(Dataset excerpts Opens)

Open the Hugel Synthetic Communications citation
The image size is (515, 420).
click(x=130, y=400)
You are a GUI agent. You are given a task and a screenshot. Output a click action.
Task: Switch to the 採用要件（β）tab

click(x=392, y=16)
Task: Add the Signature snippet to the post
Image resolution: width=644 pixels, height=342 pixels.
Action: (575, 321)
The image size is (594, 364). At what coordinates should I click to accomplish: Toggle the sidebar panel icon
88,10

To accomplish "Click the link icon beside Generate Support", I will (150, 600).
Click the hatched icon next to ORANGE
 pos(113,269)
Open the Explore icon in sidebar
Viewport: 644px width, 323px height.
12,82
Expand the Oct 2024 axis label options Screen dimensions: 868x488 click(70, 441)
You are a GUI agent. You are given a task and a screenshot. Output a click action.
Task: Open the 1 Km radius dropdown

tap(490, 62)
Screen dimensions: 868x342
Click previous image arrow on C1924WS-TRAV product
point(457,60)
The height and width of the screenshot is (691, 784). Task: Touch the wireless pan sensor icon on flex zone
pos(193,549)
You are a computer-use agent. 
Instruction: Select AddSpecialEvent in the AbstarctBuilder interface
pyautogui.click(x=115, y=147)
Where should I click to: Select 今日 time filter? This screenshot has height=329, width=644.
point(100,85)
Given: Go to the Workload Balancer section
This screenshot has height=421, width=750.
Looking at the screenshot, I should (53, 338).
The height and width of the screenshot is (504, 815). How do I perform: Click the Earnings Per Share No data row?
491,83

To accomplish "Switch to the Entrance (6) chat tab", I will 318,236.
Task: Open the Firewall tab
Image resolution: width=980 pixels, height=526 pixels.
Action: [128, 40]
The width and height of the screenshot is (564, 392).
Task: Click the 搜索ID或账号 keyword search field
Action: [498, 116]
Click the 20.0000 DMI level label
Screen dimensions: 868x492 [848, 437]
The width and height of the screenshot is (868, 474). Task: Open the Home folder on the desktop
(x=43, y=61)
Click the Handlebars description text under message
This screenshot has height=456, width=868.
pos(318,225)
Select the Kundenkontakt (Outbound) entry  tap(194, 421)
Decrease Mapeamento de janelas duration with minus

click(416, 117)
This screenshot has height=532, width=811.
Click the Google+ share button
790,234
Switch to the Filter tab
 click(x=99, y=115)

(Dataset excerpts Closes)

### The problem
Every line of the listing that includes the word "will" forms the answer.

### Answer for the task
To accomplish "Click the link icon beside Generate Support", I will (150, 600).
To accomplish "Switch to the Entrance (6) chat tab", I will 318,236.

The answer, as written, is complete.